Recognizing diversity in experience and opinions often results in better solutions, the consortium will also welcome ideas from others. The team will set aside 20% of its overall budget for “seedling projects,” or work based on proposals from throughout the battery research community.

Though the immediate goal is to make effective, affordable batteries for EVs, consortium director and PNNL materials scientist Jun Liu expects the consortium’s work could also advance stationary grid energy storage.

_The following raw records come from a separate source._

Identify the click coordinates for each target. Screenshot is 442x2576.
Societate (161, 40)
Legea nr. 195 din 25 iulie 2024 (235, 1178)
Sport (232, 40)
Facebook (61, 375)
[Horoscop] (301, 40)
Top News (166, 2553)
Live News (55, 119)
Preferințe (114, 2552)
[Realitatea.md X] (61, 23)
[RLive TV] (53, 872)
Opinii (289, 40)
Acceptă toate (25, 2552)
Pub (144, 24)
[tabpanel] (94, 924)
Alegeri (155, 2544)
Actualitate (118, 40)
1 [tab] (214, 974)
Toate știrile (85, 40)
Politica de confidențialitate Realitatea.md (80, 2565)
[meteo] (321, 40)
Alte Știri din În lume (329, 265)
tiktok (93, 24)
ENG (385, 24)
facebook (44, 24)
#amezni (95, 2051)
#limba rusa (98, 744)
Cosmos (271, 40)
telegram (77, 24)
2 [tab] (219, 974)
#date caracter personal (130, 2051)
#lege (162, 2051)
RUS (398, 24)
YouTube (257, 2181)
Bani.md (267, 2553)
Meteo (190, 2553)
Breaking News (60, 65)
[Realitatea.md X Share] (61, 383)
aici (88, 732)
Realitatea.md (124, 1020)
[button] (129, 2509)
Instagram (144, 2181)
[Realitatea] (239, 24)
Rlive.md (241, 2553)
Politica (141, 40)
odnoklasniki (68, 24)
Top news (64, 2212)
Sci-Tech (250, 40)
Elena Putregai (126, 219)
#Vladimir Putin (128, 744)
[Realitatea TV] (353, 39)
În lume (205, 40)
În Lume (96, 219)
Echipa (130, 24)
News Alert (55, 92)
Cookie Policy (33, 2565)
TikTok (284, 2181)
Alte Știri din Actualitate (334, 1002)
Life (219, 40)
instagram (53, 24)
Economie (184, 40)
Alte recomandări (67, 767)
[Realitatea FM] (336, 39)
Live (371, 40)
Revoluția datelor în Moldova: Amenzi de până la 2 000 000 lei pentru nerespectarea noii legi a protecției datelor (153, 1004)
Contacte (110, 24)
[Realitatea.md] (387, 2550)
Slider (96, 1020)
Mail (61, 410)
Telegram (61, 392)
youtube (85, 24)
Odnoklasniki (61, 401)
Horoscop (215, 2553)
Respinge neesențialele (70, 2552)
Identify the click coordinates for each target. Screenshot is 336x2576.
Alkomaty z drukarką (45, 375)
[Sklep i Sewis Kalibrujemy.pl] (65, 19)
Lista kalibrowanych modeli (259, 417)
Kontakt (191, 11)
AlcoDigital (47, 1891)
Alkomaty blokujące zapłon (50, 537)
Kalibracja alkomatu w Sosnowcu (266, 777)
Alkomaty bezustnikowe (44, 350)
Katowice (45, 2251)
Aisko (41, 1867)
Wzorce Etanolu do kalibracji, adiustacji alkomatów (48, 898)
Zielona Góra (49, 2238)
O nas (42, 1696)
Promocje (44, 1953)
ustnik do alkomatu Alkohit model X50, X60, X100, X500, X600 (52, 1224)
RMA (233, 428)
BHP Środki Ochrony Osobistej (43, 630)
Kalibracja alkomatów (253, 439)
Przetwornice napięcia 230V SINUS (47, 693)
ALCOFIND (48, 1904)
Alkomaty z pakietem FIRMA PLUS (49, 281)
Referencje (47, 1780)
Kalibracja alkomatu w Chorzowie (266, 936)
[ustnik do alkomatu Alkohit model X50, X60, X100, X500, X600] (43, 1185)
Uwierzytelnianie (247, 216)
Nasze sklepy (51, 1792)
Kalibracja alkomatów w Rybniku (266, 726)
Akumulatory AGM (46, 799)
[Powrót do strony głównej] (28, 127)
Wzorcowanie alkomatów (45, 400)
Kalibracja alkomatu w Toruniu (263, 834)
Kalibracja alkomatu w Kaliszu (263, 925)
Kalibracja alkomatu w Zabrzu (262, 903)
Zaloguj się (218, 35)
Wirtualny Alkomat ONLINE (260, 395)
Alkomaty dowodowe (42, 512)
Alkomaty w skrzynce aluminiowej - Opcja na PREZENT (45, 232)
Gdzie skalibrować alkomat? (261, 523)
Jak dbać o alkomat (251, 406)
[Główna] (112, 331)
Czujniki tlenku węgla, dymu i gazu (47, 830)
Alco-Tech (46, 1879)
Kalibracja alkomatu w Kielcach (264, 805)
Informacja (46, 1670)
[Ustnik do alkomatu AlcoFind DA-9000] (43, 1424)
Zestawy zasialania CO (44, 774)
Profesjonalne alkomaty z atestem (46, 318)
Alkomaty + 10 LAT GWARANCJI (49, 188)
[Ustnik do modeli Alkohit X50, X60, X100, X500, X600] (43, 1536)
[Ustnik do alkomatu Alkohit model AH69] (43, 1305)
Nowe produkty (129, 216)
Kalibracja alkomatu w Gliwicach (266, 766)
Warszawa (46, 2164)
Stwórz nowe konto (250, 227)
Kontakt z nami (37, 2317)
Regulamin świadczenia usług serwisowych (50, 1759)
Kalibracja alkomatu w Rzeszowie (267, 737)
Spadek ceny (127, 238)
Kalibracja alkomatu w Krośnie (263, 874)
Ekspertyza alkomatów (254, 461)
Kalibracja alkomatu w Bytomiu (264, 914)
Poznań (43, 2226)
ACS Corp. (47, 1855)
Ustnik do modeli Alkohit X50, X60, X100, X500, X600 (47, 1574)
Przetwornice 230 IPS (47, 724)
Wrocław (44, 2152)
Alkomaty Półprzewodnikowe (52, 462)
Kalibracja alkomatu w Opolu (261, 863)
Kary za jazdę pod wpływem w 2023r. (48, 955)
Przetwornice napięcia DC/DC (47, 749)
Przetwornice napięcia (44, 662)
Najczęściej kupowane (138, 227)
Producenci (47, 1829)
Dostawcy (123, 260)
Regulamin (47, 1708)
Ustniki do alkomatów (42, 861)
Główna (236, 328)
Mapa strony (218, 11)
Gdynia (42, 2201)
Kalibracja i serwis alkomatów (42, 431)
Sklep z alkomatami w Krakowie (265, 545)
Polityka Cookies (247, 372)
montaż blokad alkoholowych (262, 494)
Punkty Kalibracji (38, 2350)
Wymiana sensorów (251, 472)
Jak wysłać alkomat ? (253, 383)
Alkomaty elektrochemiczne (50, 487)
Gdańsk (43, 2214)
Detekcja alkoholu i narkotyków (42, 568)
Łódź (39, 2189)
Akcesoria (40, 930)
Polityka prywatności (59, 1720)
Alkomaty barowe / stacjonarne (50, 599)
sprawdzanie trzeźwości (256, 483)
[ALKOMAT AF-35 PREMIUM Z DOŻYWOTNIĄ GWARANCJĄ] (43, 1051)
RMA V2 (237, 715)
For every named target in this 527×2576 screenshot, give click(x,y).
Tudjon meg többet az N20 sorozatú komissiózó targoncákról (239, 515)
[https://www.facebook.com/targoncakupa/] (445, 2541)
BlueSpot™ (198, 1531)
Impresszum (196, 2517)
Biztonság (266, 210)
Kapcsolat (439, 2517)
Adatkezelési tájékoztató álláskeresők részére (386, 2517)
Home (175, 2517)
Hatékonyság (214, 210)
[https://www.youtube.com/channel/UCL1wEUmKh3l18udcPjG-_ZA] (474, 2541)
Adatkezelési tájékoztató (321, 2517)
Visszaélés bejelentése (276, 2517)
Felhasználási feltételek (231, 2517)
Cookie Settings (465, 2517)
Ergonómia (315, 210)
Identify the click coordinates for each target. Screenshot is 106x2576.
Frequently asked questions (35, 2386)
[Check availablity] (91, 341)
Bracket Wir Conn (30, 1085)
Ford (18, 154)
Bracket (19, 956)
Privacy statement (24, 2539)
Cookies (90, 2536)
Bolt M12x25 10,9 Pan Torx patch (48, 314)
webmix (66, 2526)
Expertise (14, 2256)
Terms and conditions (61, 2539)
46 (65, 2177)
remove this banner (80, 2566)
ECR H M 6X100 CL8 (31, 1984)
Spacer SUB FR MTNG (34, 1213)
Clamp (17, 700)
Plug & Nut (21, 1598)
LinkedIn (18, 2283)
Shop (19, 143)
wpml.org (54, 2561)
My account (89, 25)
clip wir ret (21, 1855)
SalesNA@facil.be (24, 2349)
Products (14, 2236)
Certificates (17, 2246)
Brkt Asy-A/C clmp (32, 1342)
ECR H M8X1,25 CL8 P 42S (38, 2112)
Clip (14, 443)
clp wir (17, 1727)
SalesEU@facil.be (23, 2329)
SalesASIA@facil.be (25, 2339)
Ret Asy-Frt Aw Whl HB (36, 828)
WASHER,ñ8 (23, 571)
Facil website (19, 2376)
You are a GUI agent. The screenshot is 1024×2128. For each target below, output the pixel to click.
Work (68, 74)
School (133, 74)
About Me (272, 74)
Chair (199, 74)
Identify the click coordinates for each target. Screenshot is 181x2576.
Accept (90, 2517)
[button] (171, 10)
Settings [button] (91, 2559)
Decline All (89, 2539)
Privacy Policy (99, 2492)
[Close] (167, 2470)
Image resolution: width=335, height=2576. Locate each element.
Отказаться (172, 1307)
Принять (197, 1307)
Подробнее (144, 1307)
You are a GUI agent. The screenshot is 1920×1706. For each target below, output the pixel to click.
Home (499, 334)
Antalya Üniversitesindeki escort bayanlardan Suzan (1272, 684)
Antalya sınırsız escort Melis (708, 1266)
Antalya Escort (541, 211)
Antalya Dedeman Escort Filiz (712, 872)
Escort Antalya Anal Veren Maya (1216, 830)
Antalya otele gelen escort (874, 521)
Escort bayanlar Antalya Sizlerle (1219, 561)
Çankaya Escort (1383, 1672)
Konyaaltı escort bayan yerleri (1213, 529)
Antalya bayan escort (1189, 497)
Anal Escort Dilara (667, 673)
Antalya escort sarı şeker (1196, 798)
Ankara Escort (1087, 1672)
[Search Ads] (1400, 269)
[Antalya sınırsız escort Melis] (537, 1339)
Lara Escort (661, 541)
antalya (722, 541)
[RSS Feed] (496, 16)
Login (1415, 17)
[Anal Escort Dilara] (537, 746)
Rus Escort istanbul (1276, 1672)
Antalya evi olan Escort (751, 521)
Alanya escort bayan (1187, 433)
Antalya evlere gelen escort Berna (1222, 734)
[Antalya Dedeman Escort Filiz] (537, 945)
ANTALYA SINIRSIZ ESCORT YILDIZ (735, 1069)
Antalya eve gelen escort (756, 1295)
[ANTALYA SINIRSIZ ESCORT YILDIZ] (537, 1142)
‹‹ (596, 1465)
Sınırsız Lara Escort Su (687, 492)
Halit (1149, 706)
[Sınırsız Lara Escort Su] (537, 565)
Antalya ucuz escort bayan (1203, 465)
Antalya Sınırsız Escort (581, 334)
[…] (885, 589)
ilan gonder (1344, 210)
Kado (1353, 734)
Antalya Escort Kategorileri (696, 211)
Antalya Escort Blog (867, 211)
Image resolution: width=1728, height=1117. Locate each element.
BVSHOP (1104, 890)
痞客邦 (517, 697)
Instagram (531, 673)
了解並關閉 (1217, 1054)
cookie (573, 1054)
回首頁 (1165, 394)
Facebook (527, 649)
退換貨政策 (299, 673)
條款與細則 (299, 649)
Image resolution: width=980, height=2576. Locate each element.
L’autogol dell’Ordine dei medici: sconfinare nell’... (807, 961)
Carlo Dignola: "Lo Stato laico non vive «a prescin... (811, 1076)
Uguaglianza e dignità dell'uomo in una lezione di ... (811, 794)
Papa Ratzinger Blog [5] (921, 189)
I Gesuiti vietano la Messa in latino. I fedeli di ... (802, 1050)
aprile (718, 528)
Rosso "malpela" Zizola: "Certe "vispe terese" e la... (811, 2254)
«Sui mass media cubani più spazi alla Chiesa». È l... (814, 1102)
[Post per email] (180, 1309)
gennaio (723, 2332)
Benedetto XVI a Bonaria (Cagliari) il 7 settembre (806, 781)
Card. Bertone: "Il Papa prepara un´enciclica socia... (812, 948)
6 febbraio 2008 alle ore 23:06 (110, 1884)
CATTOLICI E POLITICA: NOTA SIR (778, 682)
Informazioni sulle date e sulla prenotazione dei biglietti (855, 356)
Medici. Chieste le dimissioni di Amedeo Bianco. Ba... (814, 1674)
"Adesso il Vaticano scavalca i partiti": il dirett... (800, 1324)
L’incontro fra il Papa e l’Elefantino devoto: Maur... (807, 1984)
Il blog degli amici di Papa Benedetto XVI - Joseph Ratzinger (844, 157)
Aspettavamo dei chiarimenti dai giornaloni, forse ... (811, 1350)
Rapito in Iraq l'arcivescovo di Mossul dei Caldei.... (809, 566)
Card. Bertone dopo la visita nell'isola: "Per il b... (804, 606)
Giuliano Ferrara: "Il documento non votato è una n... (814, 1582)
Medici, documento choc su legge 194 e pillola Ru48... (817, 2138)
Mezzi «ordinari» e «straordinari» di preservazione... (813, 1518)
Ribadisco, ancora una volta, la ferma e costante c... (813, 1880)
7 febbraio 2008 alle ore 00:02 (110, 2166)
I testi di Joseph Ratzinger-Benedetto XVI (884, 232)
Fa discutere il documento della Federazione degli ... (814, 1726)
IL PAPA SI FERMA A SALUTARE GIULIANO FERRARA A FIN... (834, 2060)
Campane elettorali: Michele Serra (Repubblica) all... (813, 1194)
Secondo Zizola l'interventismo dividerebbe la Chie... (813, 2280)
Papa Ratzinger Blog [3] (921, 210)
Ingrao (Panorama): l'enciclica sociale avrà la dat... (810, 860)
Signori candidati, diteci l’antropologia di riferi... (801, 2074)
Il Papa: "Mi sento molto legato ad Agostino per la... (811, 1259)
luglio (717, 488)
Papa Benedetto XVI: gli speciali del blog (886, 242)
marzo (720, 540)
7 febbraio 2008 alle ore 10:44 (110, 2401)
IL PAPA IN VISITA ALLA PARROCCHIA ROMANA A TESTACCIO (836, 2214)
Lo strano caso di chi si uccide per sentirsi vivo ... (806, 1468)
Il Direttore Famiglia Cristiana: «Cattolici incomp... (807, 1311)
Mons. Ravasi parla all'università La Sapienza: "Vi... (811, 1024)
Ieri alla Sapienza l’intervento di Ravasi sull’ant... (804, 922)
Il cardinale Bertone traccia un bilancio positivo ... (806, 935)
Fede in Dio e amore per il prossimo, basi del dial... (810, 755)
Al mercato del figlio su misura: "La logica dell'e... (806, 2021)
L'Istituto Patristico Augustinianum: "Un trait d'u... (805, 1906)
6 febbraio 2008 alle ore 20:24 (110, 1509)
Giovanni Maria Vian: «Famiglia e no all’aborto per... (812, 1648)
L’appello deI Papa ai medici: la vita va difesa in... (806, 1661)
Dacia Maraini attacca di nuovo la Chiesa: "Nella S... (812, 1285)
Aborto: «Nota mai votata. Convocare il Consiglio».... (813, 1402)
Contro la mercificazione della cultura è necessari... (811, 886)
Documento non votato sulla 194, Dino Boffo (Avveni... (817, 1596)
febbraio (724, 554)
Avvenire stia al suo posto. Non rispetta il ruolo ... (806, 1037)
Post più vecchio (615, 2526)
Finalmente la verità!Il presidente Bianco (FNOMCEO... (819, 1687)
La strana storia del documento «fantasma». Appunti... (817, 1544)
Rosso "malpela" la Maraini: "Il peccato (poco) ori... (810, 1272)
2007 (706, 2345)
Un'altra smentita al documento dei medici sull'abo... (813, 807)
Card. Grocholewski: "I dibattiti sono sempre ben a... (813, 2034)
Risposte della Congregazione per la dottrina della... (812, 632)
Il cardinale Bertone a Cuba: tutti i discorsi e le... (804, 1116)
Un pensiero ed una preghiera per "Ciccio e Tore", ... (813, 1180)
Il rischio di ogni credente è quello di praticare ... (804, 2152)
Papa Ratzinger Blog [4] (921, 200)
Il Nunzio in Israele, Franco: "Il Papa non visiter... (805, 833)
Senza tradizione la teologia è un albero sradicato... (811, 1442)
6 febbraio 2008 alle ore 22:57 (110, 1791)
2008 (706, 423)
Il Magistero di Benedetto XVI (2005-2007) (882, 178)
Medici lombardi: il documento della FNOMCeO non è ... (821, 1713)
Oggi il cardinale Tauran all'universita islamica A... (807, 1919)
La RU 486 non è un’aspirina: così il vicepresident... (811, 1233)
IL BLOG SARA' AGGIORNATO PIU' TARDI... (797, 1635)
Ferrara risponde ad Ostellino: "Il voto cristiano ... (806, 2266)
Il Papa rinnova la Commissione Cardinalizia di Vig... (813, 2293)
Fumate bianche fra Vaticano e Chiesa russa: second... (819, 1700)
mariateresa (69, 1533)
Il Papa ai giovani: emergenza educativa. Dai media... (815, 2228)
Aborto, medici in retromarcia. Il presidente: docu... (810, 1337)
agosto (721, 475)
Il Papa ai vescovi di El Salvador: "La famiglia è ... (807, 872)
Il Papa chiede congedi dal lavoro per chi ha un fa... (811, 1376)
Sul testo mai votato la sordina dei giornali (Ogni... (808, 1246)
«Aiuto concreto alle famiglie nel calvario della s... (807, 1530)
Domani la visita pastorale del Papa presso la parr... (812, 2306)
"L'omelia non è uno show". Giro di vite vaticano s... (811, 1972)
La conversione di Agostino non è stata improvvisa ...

Battery500 is also expected to take advantage of DOE facilities, including the fabrication equipment at PNNL’s Advanced Battery Facility and materials characterization instruments at EMSL, the Environmental Molecular Sciences Laboratory, a DOE Office of Science User Facility on PNNL’s campus. PNNL’s lead role in the consortium builds on its decades of leadership in materials science, chemistry, transportation and power grid modernization.

Comments

Paroway

Woohoo! Lithium metal vs lithium air. The battle is on.

HarveyD

This could be another promised 5-5-5 battery, but another 5 years later.

A lower cost, 500+ wh/Kg battery is the unit required for all weather extended range vehicles. Will this be it by 2021/2022?

Juan Valdez

I'm long on better batteries! Tesla, this project, BMW and others are pouring hundreds of millions into better batteries so I have to believe we'll be seeing 300 to 500 mile cars over the next 10 years. That will certainly be enough to drive down the battery costs to enable mass conversion of ICE to fully electric cars.

yoatmon

I'd have serious safety concerns with a Lithium metal anode. Lithium is an extremely volatile material. I would definitely not enjoy a ride on a potential bomb.
Why not make use of a Magnesium metal anode? Magnesium is relatively safe and has two valenz-electrons instead of only one in Lithium. Hence, the energy density of magnesium is double that of lithium and is inherently safer.
Also, Magnesium is cheaper than Lithium and far more abundant.

Alain

Why not a hydrogen-air battery?
As a gas, it automatically flows to the anode. The dihydrogen-oxide has very low toxicity and can be discharged on the street. The energy-content is 38000 Wh/kg.

Darius

Alain,
Not only issue waisting 50% on the way.